When I add sodium hydroxide (flakes ) to silver chloride it's turning orange-brown. It's normal? Should I just need to keep on stirring and add sodium hydroxide and sugar?
- AZILAL, morocco
March 21, 2018
Q. I have silver powder from rock. How can I check & test it, and how do I convert it to metalSyed Hassan
- Karachi Pakistan
April 25, 2019
Q. I also have a question on this. Above, Mr.PONNUKALAI muthukalai mentioned a method for which I could be involved with in.
What temperature range would this be most effective with?
What effects can occur if the recipe of sodium carbonate and borax is not as above (could it result in higher melt loss for instance?).

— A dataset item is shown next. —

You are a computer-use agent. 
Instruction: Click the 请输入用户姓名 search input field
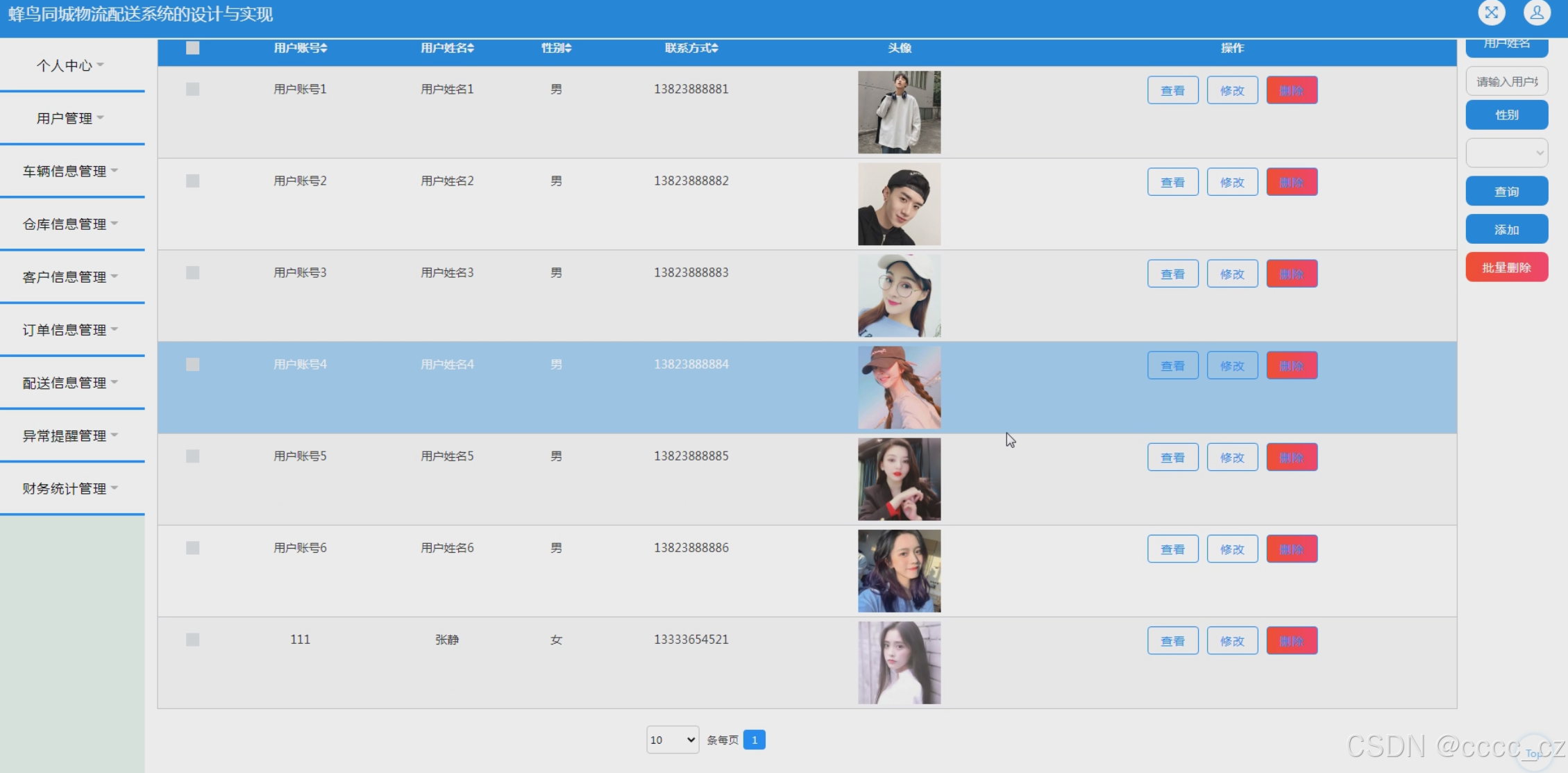1506,81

With the amounts of Sodium Carbonate and Borax would there always be a large amount of slag generated on such melts?
Analysis - Liverpool UK
August 30, 2019
A. In fact reduction can be done with calcium carbonate. Adding 50 percent weight of dried silver chloride and 5 percent weight of carbon powder. Heating up to 1070 °C produces pure silver and very little slag. But using sodium carbonate will reduce silver chloride fast but eat away the clay-bonded graphite crucible. To avoid this we can add borax. Borax also acts as a collecting agent. But this process is easy and reaction is fast and working temp.is around 1000 °Cponnukalai muthukalai
India - hyderabad india
January 9, 2020
Q. I collected some silver chloride from the solution with the NaCl. When I dried it, it changes its colour and turns into black colour. Now in what condition is it, and what to do for melting it into silver metal?Waseem Ahmed
- Gujranwala, Pakistan
A. Hi cousin Waseem. Unless I am misunderstanding, you seem to be disregarding 17 years of helpful answers by a dozen people and simply starting over :-(
Please choose one of the strategies proposed already and try your best to phrase your question in terms of the answers already provided so we can continue moving forward. Thanks!